You can use the clusterXL_monitor_process script to monitor if the specified user space processes run, and cause cluster fail-over if these processes do not run. For this script to work, you must write the correct case-sensitive names of the monitored processes in the $FWDIR/conf/cpha_proc_list file - each process name on a separate line. This file does not support comments or spaces.

Location of this script on your Cluster Members is:

$FWDIR/bin/clusterXL_monitor_process

Script Workflow

  1. Registers Critical Devices (with the status "ok") called as the names of the processes you specified in the $FWDIR/conf/cpha_proc_list file.

  2. While the script detects that the specified process runs, it does not change the status of the corresponding Critical Device.

  3. If the script detects that the specified process do not run anymore, it reports the state of the corresponding Critical Device as "problem".

    This gracefully changes the state of the Cluster Member to "DOWN".

    If the script detects that the specified process runs again, it changes the status of the corresponding Critical Device to "ok" again.

For more information, see sk92904.

Important - You must do these changes on all Cluster Members.

Example

#!/bin/sh
#
# This script monitors the existance of processes in the system.
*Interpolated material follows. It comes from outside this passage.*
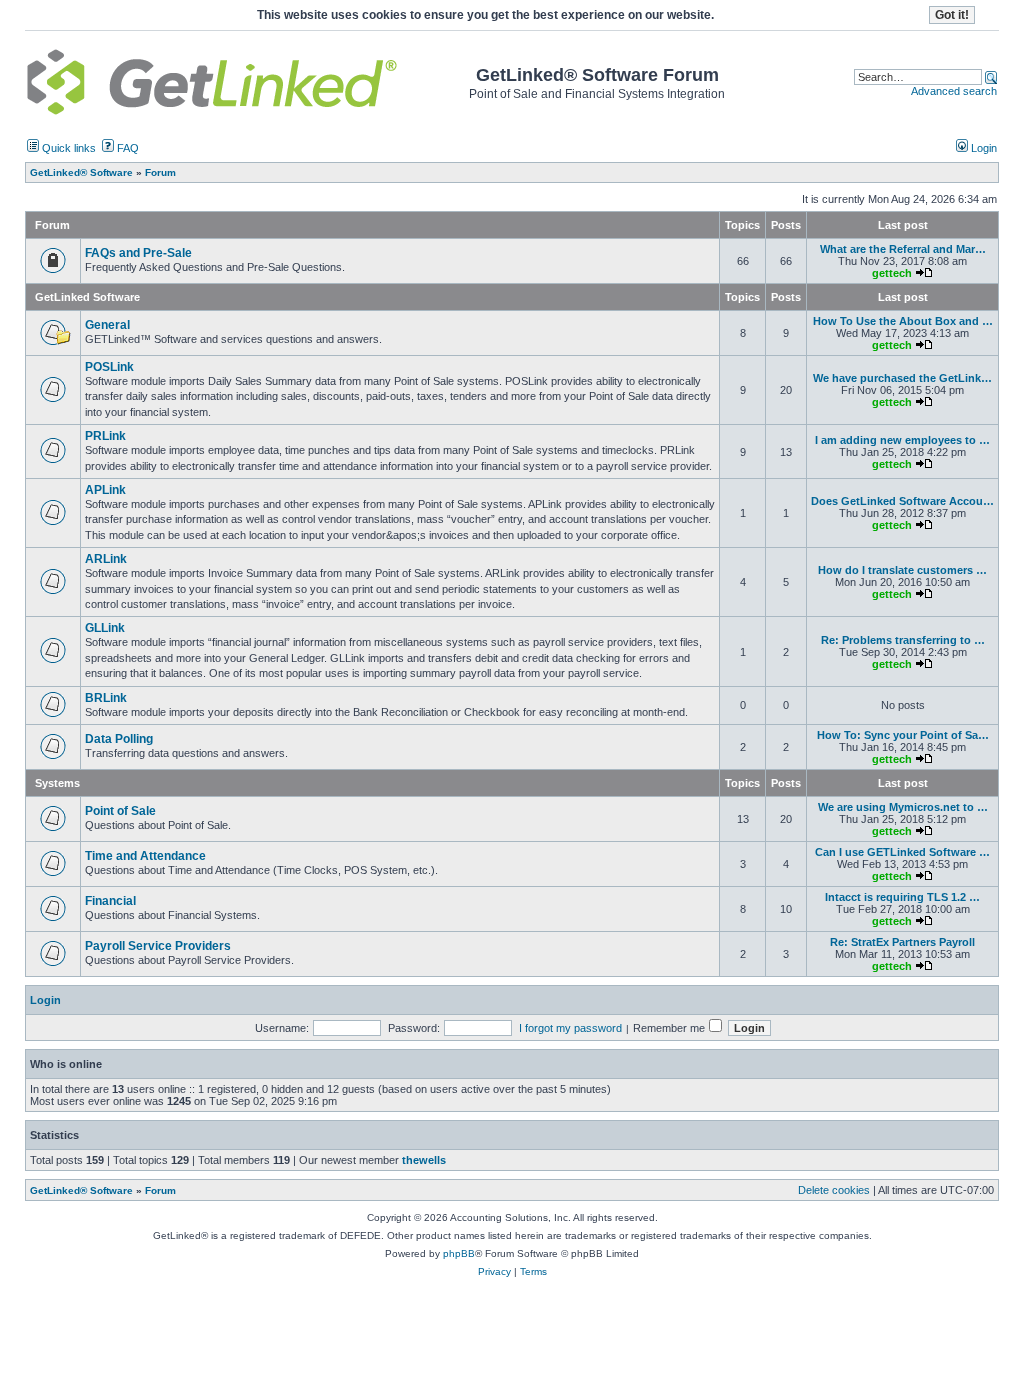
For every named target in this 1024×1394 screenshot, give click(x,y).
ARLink (106, 559)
The process names should be written
# in the $FWDIR/conf/cpha_proc_list file one every line.
#
# USAGE :
# cpha_monitor_process X silent
# where X is the number of seconds between process probings.
# if silent is set to 1, no messages will appear on the console.
#
#
# We initially register a pnote for each of the monitored processes
# (process name must be up to 15 charachters) in the problem notification mechanism.
# when we detect that a process is missing we report the pnote to be in "problem" state.
# when the process is up again - we report the pnote is OK.
 
if [ "$2" -le 1 ]
then
        silent=$2
else
        silent=0
fi
if [ -f $FWDIR/conf/cpha_proc_list ]
then
        procfile=$FWDIR/conf/cpha_proc_list
else
        echo "No process file in $FWDIR/conf/cpha_proc_list "
        exit 0
fi
 
arch=`uname -s`
 
for process in `cat $procfile`
do
        $FWDIR/bin/cphaconf set_pnote -d $process -t 0 -s ok -p register > /dev/null 2>&1
done
 
while [ 1 ]
do
 
        result=1
 
        for process in `cat $procfile`
        do
                ps -ef  | grep $process | grep -v grep > /dev/null 2>&1
 
                status=$?
 
                if [ $status = 0 ]
                then
                         if [ $silent = 0 ]
                            then
                                  echo " $process is alive"
                        fi
#                       echo "3, $FWDIR/bin/cphaconf set_pnote -d $process -s ok report"
                        $FWDIR/bin/cphaconf set_pnote -d $process -s ok report
                else
                      if [ $silent = 0 ]
                         then
                                echo " $process is down"
                         fi
 
                     $FWDIR/bin/cphaconf set_pnote -d $process -s problem report
                      result=0
                fi
 
        done
 
        if [ $result = 0 ]
 
        then
                if [ $silent = 0 ]
                    then
                  echo " One of the monitored processes is down!"
                fi
         else
                if [ $silent = 0 ]
                    then
                        echo " All monitored processes are up "
              fi
 
        fi
        if [ "$silent" = 0 ]
        then
                echo "sleeping"
        fi
 
       sleep $1
 
done